**Records to process:**
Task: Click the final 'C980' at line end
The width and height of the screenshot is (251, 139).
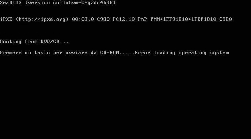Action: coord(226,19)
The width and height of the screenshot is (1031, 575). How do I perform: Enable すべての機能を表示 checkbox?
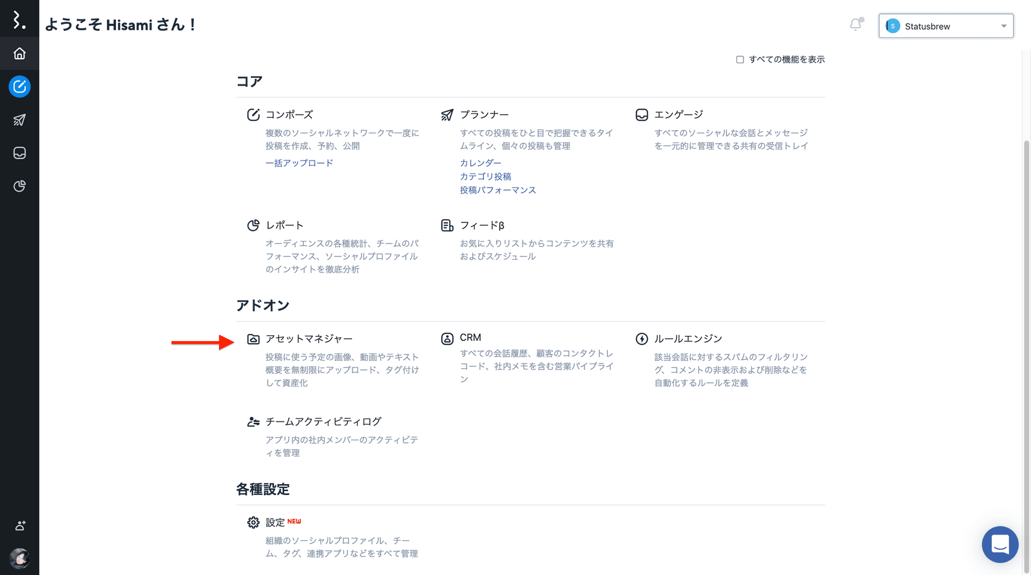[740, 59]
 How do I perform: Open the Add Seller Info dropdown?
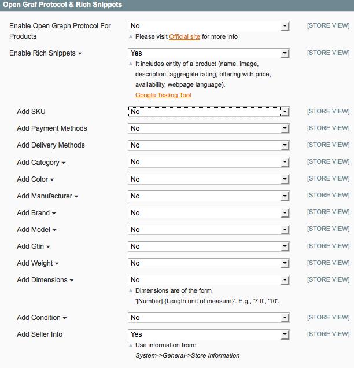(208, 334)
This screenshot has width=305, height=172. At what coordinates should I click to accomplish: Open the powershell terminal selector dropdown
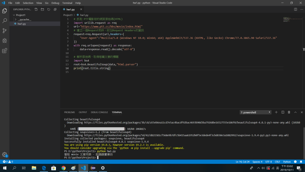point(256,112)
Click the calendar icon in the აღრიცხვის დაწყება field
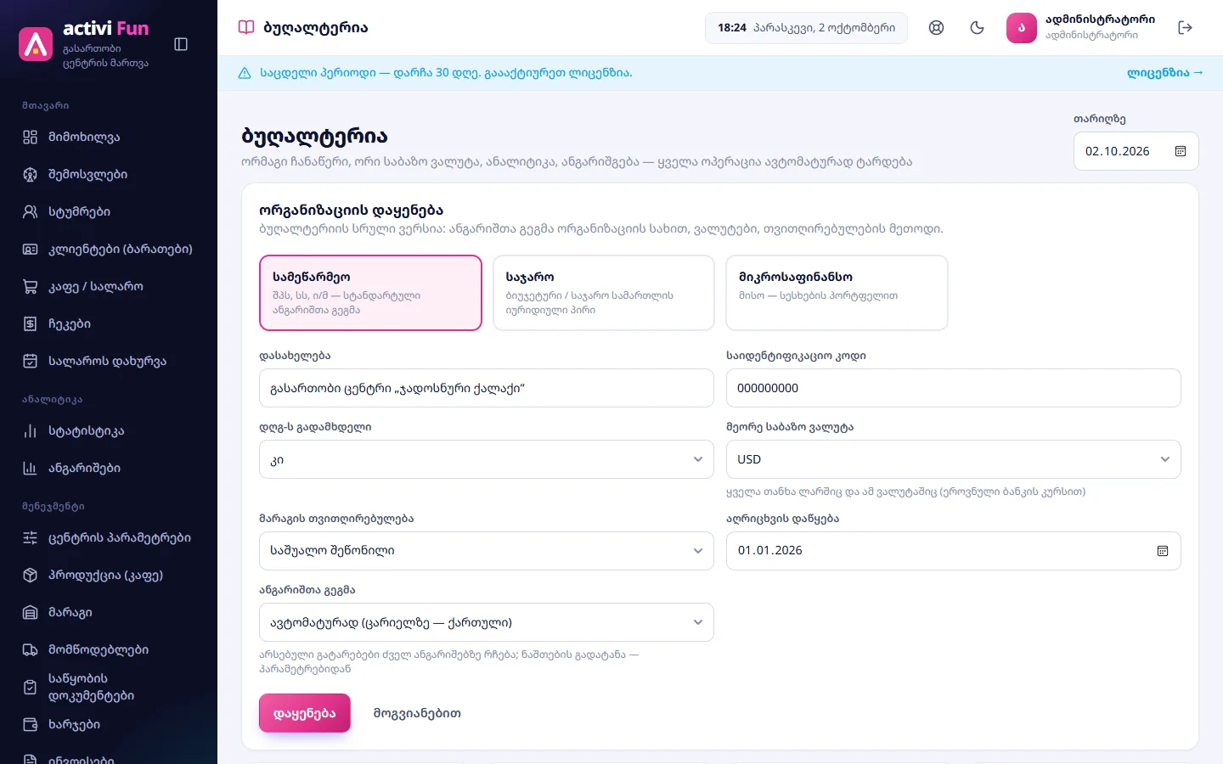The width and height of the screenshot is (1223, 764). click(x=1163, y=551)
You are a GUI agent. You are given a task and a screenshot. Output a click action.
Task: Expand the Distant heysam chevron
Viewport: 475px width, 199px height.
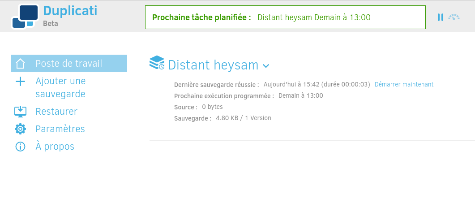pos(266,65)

**Work instructions:**
Once the line with "Click the calendar" is found, write out that line and every later line of the listing above exactly, through the last one, and skip any pictures.

**Result for this exercise:**
Click the calendar icon in the აღრიცხვის დაწყება field
The width and height of the screenshot is (1223, 764). click(x=1163, y=551)
You are a GUI agent. You are given a task and a screenshot. Output a click action.
Task: Expand the Distant heysam chevron
Viewport: 475px width, 199px height.
pos(266,65)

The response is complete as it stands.